Another strong success point is that the community has the common goal of purchasing more land for conservation and protection. So far, they have admirably been able to purchase a whopping 8500 hectares for private conservation! All of these factors contribute to the fine, successful example that is Durika.

Unfortunately, from a natural hygiene perspective, Durika has some shortcomings that prevent me from qualifying it as the ideal intentional community model to be followed. First off, they follow a lacto-ovo vegetarian, mostly, cooked diet. They have only managed to learn how to successfully grow garden vegetables. At least they are organic, very delicious as well as nutritious no doubt. Fruit is mostly imported from the outside and it doesn't seem to play a large role in the community's diet. Although organic vegetables are a cut above most, a perma-culture fruit orchard is sadly missing from the community. They rely heavily on goat and chicken animal products that are also far from ideal.

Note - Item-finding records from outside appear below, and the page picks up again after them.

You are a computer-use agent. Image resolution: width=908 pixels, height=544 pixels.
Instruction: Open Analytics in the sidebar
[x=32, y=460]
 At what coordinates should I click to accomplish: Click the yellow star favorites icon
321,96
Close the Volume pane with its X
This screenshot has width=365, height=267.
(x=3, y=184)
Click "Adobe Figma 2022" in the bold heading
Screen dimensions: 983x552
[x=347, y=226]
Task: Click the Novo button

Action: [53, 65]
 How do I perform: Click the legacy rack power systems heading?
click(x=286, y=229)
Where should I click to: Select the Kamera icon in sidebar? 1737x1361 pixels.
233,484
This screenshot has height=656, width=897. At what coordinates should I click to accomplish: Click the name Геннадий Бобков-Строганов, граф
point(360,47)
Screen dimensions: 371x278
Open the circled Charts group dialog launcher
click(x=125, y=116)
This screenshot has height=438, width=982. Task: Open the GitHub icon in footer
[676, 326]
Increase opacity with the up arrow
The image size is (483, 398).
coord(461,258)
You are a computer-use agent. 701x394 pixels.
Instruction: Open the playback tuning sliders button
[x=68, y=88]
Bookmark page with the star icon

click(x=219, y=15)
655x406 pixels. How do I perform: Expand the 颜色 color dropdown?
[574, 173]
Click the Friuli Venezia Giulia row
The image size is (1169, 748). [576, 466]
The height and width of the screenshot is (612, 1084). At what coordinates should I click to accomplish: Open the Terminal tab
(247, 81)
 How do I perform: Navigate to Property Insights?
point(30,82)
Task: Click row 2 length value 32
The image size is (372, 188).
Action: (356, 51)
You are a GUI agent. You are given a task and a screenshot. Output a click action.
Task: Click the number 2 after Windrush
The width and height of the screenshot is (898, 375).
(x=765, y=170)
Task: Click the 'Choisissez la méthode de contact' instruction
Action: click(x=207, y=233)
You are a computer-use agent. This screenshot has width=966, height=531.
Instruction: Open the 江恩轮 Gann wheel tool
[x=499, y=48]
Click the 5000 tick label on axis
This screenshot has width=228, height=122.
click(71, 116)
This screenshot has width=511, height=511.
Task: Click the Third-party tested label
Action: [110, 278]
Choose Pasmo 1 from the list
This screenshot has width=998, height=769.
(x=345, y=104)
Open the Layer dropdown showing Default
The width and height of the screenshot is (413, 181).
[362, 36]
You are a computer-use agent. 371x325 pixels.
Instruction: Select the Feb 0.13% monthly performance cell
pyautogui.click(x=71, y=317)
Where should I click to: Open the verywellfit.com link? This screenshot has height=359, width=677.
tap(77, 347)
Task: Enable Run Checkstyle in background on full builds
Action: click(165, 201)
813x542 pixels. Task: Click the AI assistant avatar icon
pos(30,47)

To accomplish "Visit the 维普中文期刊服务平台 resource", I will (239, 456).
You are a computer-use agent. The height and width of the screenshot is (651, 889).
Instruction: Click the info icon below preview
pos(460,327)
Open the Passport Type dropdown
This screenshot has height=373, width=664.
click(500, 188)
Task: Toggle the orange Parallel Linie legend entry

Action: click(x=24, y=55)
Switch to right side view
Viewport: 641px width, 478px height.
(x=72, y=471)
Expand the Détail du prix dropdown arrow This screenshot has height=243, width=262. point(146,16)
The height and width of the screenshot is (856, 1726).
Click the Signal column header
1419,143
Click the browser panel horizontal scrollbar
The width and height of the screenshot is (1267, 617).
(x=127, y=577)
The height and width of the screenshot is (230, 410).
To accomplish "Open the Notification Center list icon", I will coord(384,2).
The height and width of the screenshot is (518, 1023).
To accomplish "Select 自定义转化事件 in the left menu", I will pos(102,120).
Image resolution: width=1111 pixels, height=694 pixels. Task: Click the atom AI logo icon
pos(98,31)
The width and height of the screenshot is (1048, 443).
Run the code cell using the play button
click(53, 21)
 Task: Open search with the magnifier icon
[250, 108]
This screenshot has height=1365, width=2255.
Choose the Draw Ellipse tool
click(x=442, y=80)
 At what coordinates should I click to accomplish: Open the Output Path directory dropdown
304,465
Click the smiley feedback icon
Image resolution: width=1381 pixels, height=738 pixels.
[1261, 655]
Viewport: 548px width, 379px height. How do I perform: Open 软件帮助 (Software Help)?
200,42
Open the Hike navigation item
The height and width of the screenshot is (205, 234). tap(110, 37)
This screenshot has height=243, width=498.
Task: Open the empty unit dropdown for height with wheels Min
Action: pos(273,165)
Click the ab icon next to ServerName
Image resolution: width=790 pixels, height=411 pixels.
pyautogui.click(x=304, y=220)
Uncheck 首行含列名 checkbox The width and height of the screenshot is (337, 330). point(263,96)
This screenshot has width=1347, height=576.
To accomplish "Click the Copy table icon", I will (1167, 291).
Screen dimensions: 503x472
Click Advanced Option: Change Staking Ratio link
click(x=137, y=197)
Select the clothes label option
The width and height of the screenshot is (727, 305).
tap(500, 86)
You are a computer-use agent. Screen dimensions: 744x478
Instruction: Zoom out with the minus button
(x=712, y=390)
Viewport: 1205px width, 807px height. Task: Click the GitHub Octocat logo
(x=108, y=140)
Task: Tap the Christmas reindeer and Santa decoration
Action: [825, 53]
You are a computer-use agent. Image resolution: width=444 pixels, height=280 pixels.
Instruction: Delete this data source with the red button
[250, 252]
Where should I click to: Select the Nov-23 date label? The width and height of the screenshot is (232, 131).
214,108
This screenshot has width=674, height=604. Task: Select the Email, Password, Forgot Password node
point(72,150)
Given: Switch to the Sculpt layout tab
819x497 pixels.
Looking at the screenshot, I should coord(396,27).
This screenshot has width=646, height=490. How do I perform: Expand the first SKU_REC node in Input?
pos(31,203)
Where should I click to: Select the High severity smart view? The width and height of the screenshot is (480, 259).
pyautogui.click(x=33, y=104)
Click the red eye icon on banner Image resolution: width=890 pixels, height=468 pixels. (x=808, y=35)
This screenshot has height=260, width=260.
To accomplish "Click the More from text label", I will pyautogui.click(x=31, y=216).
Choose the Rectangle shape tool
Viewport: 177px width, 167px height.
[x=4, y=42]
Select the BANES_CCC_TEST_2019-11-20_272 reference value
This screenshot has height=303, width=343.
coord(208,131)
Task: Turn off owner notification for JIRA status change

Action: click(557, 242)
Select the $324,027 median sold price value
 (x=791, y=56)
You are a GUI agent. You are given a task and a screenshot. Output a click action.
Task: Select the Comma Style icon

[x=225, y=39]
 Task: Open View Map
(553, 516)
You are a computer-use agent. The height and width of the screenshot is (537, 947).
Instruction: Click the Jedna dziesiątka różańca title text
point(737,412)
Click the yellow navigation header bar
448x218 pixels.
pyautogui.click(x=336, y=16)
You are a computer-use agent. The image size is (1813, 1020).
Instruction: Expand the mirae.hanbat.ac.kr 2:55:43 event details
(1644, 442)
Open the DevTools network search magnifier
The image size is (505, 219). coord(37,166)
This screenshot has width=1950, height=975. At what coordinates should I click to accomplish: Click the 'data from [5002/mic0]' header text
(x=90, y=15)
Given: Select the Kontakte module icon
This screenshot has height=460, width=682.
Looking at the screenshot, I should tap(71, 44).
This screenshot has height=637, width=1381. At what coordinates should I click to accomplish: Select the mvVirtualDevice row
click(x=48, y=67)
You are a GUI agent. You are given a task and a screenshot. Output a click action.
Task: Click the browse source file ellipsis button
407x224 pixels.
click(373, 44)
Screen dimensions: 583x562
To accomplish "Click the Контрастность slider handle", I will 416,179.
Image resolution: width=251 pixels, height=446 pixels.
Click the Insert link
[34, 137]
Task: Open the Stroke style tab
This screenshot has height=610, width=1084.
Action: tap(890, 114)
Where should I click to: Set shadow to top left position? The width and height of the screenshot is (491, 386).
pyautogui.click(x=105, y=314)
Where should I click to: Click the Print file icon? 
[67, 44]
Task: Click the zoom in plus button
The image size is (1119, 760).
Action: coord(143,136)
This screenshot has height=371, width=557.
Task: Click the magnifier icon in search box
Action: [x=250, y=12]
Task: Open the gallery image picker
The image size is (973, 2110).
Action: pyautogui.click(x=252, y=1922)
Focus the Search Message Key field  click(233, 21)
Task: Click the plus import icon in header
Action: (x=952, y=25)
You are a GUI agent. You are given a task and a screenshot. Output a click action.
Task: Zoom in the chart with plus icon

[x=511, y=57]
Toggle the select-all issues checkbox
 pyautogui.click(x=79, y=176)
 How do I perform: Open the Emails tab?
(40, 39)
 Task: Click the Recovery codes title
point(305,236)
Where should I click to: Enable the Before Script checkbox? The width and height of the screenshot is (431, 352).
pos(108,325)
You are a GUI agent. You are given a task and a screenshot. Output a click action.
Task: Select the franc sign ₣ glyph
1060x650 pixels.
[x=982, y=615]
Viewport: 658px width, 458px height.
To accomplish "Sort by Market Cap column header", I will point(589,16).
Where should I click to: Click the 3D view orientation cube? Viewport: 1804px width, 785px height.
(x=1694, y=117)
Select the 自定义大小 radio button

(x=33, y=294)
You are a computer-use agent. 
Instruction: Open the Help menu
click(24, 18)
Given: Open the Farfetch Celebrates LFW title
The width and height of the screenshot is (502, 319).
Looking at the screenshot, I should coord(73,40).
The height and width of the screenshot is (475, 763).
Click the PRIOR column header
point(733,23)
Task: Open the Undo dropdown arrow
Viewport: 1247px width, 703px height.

I found it distressing to visit the baby goats that were taken from their mothers immediately after birth-one of the little tykes nursed on my fingers-so sad. Grains, salt, oil and vinegar-which we know have huge environmentally as well as health destroying properties-are also a large contribution to the diet.

One good point is that they do practice calorie restriction-with strict rationing of the community's products. For example, only one cup of goat's milk is generally allowed per day. Ironically, they give more to children and older people under the mistaken notion that it helps with bones; whereas, it does the complete opposite. This calorie restriction is a good thing considering the overall poor quality of the diet.

Finally, the "alternative" health practices of the community are truly just the flip side of the exact same allopathic medicine practiced by conventional doctors. Although the community practices a mostly hygienic lifestyle that prevents disease and keeps its members largely healthy-they don't seem to have connected all the dots of the health picture. For instance, herbs and "natural" remedies that are administered intravenously are practiced.

Despite its imperfections, I enjoyed my visit to Durika. The Foundation is doing a lot of fine work that although needs some refining is laudable nonetheless. I wish Durika a long life and may it continue to grow and evolve into something even better.


Andrew said...

How many people live there? What are the requirements to join? How do they make money? Is property/money shared?

Via811 said...

Andrew, I can't be precise, but I believe there are presently around 100 full-time residents-all of them Costa Rican nationals or legal foreign residents of Costa Rica-like Zina who is originally from England, but is now a resident. As to the requirements to join, it is most likely like everything else-a group decision.

Most likely the person is permitted to stay for a short time and then the group judges whether to accept the person or not. All major decisions must be unanimously decided upon.

The group also rotates responsibilities, so that people are not always doing the same thing-unless they truly prefer a certain job-like gardening or tending to the goats.

They make money from the "health" tourists that visit and stay there for the services. They also host individual as well as group ecological tourists from all over the world-many from hugely rich families who need "rehabilitation". When we arrived there was a large group of Canadian college students just leaving after having spent a week there. They also sell some organic products.

From what I gathered, all of the funds go to the Foundation. Then the group unanimously decides how to manage them. They live very simply, with little to no personal possessions. All the surplus profit goes towards buying more land.

Interesting stuff n'est-ce pas?

Andrew said...

It is. I find intentional communities fascinating, and if I ever find one that strikes me as pretty ideal I may try one out.